* **What you have to do**: Reproduce each record exactly, leaving nothing out.

(Pixel coordinate grounding data)
*** Block opens ***

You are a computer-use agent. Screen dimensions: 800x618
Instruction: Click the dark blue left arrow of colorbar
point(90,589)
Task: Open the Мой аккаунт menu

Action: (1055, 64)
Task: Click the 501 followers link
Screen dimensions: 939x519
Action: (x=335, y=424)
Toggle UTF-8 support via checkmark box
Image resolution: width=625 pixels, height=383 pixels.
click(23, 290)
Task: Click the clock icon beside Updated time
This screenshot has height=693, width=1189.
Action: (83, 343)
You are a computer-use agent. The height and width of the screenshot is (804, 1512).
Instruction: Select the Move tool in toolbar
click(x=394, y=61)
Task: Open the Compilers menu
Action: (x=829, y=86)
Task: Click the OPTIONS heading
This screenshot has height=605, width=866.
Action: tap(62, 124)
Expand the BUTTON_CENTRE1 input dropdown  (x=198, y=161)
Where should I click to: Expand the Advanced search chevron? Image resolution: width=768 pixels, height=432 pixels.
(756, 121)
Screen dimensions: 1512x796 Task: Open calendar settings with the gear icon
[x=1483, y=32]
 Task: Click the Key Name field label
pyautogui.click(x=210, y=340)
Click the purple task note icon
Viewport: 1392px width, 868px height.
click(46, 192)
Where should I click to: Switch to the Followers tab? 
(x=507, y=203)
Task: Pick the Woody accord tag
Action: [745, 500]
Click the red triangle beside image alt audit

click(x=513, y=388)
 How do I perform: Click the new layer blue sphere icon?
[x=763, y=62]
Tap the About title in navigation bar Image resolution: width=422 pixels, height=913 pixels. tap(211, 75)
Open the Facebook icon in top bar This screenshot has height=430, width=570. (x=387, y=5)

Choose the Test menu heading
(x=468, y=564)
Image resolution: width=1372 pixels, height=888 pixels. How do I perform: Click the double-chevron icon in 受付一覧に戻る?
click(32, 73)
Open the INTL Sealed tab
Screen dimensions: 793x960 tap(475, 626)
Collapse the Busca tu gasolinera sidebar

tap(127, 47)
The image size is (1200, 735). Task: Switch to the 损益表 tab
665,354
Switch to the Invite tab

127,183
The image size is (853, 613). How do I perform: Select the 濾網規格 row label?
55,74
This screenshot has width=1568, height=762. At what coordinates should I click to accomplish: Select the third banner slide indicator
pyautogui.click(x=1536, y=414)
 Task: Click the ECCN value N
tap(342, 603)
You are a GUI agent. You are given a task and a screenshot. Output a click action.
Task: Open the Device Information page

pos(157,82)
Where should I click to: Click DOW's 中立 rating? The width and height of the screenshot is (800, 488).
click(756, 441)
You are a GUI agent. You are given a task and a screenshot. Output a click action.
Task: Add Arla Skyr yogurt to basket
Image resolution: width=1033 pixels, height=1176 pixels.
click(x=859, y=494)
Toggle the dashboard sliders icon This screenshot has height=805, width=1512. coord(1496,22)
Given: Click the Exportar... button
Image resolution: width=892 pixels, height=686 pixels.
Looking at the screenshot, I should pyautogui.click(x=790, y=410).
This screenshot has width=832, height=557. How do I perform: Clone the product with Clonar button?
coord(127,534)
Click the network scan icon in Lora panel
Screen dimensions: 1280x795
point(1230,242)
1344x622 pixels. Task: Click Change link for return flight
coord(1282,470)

*** Block closes ***

* **Expected answer**:
You are a computer-use agent. Screen dimensions: 800x618
Instruction: Click the dark blue left arrow of colorbar
point(90,589)
Task: Open the Мой аккаунт menu

Action: (1055, 64)
Task: Click the 501 followers link
Screen dimensions: 939x519
Action: (x=335, y=424)
Toggle UTF-8 support via checkmark box
Image resolution: width=625 pixels, height=383 pixels.
click(23, 290)
Task: Click the clock icon beside Updated time
This screenshot has height=693, width=1189.
Action: (83, 343)
You are a computer-use agent. The height and width of the screenshot is (804, 1512).
Instruction: Select the Move tool in toolbar
click(x=394, y=61)
Task: Open the Compilers menu
Action: (x=829, y=86)
Task: Click the OPTIONS heading
This screenshot has height=605, width=866.
Action: tap(62, 124)
Expand the BUTTON_CENTRE1 input dropdown  (x=198, y=161)
Where should I click to: Expand the Advanced search chevron? Image resolution: width=768 pixels, height=432 pixels.
(756, 121)
Screen dimensions: 1512x796 Task: Open calendar settings with the gear icon
[x=1483, y=32]
 Task: Click the Key Name field label
pyautogui.click(x=210, y=340)
Click the purple task note icon
Viewport: 1392px width, 868px height.
click(46, 192)
Where should I click to: Switch to the Followers tab? 
(x=507, y=203)
Task: Pick the Woody accord tag
Action: [745, 500]
Click the red triangle beside image alt audit

click(x=513, y=388)
 How do I perform: Click the new layer blue sphere icon?
[x=763, y=62]
Tap the About title in navigation bar Image resolution: width=422 pixels, height=913 pixels. tap(211, 75)
Open the Facebook icon in top bar This screenshot has height=430, width=570. (x=387, y=5)

Choose the Test menu heading
(x=468, y=564)
Image resolution: width=1372 pixels, height=888 pixels. How do I perform: Click the double-chevron icon in 受付一覧に戻る?
click(32, 73)
Open the INTL Sealed tab
Screen dimensions: 793x960 tap(475, 626)
Collapse the Busca tu gasolinera sidebar

tap(127, 47)
The image size is (1200, 735). Task: Switch to the 损益表 tab
665,354
Switch to the Invite tab

127,183
The image size is (853, 613). How do I perform: Select the 濾網規格 row label?
55,74
This screenshot has width=1568, height=762. At what coordinates should I click to accomplish: Select the third banner slide indicator
pyautogui.click(x=1536, y=414)
 Task: Click the ECCN value N
tap(342, 603)
You are a GUI agent. You are given a task and a screenshot. Output a click action.
Task: Open the Device Information page

pos(157,82)
Where should I click to: Click DOW's 中立 rating? The width and height of the screenshot is (800, 488).
click(756, 441)
You are a GUI agent. You are given a task and a screenshot. Output a click action.
Task: Add Arla Skyr yogurt to basket
Image resolution: width=1033 pixels, height=1176 pixels.
click(x=859, y=494)
Toggle the dashboard sliders icon This screenshot has height=805, width=1512. coord(1496,22)
Given: Click the Exportar... button
Image resolution: width=892 pixels, height=686 pixels.
Looking at the screenshot, I should pyautogui.click(x=790, y=410).
This screenshot has width=832, height=557. How do I perform: Clone the product with Clonar button?
coord(127,534)
Click the network scan icon in Lora panel
Screen dimensions: 1280x795
point(1230,242)
1344x622 pixels. Task: Click Change link for return flight
coord(1282,470)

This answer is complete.